The authors develop a direct method linking gamma-ray flux to secondary electron spectra, applied to SNRs to distinguish hadronic from leptonic gamma-ray origins.

Findings

In young SNR RX J1713.7-3946, SEP synchrotron may produce detectable spectral features.

In middle-aged SNRs IC443 and W44, SEP radiation can explain observed radio emissions.

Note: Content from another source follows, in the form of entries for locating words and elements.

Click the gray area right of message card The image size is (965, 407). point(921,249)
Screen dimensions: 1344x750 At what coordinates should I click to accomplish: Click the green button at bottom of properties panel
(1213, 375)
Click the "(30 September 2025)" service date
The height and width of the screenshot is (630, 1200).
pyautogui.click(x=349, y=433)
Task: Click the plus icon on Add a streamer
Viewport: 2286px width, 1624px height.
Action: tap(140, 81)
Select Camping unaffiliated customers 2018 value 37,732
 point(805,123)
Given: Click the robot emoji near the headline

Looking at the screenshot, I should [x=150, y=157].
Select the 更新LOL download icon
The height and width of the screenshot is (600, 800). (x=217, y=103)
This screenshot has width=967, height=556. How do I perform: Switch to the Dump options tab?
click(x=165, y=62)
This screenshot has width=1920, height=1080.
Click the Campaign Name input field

Future multi-wavelength observations can help determine gamma-ray origins in SNRs.

Abstract

The synchrotron radiation from secondary electrons and positrons (SEPs) generated by hadronic interactions in the shock of supernova remnant (SNR) could be a distinct evidence of cosmic ray (CR) production in SNR shocks. Here we provide a method where the observed gamma-ray flux from SNRs, created by pion decays, is directly used to derive the SEP distribution and hence the synchrotron spectrum. We apply the method to three gamma-ray bright SNRs. In the young SNR RX J1713.7-3946, if the observed GeV-TeV gamma-rays are of hadronic origin and the magnetic field in the SNR shock is $B\gtrsim 0.5$mG, the SEPs may produce a spectral bump at $10^{-5}-10^{-2}$eV, exceeding the predicted synchrotron component of the leptonic model, and a soft spectral tail at $\gtrsim 100$keV, distinct from the hard spectral slope in the leptonic model. In the middle-aged SNRs IC443 and W44, if the observed gamma-rays are of hadronic origin, the SEP synchrotron radiation with $B\sim 400 - 500 \mu$G can well account for the observed radio flux and spectral slopes, supporting the hadronic origin of gamma-rays. Future microwave to far-infrared and hard X-ray (>100keV) observations are encouraged to constraining the SEP radiation and the gamma-ray origin in SNRs.